*Exercise description*: Exact repetition of every entry is required.

*Records provided*:
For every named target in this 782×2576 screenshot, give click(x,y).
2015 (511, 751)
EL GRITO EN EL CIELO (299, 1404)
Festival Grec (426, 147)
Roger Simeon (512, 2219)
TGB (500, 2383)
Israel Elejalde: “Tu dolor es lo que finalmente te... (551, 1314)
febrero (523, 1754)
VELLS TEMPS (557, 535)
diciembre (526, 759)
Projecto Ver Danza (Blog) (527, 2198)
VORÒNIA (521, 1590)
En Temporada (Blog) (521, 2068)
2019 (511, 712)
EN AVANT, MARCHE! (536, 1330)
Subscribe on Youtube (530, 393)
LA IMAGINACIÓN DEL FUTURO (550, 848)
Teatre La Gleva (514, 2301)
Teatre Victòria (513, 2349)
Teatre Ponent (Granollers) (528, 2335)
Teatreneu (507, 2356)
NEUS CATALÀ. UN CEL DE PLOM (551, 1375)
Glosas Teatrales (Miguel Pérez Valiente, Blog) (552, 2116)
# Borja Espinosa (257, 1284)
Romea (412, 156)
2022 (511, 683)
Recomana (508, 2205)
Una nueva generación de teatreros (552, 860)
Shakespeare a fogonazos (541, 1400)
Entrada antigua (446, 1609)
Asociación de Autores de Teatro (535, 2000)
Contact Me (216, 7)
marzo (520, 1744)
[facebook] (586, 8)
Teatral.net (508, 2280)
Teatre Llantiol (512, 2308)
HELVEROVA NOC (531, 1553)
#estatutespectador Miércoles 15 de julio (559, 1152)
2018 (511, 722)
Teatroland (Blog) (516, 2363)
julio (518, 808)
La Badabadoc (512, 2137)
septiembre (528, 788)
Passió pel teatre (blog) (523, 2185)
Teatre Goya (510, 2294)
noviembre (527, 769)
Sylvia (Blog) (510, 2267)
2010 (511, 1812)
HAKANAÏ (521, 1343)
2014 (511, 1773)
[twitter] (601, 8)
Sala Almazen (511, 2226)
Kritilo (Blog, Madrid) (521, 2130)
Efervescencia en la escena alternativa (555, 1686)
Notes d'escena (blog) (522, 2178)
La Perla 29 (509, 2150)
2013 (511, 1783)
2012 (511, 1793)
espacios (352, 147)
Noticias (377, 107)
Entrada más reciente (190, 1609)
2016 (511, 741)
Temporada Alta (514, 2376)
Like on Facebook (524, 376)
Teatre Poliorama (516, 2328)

*Problem solution*:
For every named target in this 782×2576 screenshot, give click(x,y).
2015 (511, 751)
EL GRITO EN EL CIELO (299, 1404)
Festival Grec (426, 147)
Roger Simeon (512, 2219)
TGB (500, 2383)
Israel Elejalde: “Tu dolor es lo que finalmente te... (551, 1314)
febrero (523, 1754)
VELLS TEMPS (557, 535)
diciembre (526, 759)
Projecto Ver Danza (Blog) (527, 2198)
VORÒNIA (521, 1590)
En Temporada (Blog) (521, 2068)
2019 (511, 712)
EN AVANT, MARCHE! (536, 1330)
Subscribe on Youtube (530, 393)
LA IMAGINACIÓN DEL FUTURO (550, 848)
Teatre La Gleva (514, 2301)
Teatre Victòria (513, 2349)
Teatre Ponent (Granollers) (528, 2335)
Teatreneu (507, 2356)
NEUS CATALÀ. UN CEL DE PLOM (551, 1375)
Glosas Teatrales (Miguel Pérez Valiente, Blog) (552, 2116)
# Borja Espinosa (257, 1284)
Romea (412, 156)
2022 (511, 683)
Recomana (508, 2205)
Una nueva generación de teatreros (552, 860)
Shakespeare a fogonazos (541, 1400)
Entrada antigua (446, 1609)
Asociación de Autores de Teatro (535, 2000)
Contact Me (216, 7)
marzo (520, 1744)
[facebook] (586, 8)
Teatral.net (508, 2280)
Teatre Llantiol (512, 2308)
HELVEROVA NOC (531, 1553)
#estatutespectador Miércoles 15 de julio (559, 1152)
2018 (511, 722)
Teatroland (Blog) (516, 2363)
julio (518, 808)
La Badabadoc (512, 2137)
septiembre (528, 788)
Passió pel teatre (blog) (523, 2185)
Teatre Goya (510, 2294)
noviembre (527, 769)
Sylvia (Blog) (510, 2267)
2010 (511, 1812)
HAKANAÏ (521, 1343)
2014 (511, 1773)
[twitter] (601, 8)
Sala Almazen (511, 2226)
Kritilo (Blog, Madrid) (521, 2130)
Efervescencia en la escena alternativa (555, 1686)
Notes d'escena (blog) (522, 2178)
La Perla 29 (509, 2150)
2013 (511, 1783)
2012 (511, 1793)
espacios (352, 147)
Noticias (377, 107)
Entrada más reciente (190, 1609)
2016 (511, 741)
Temporada Alta (514, 2376)
Like on Facebook (524, 376)
Teatre Poliorama (516, 2328)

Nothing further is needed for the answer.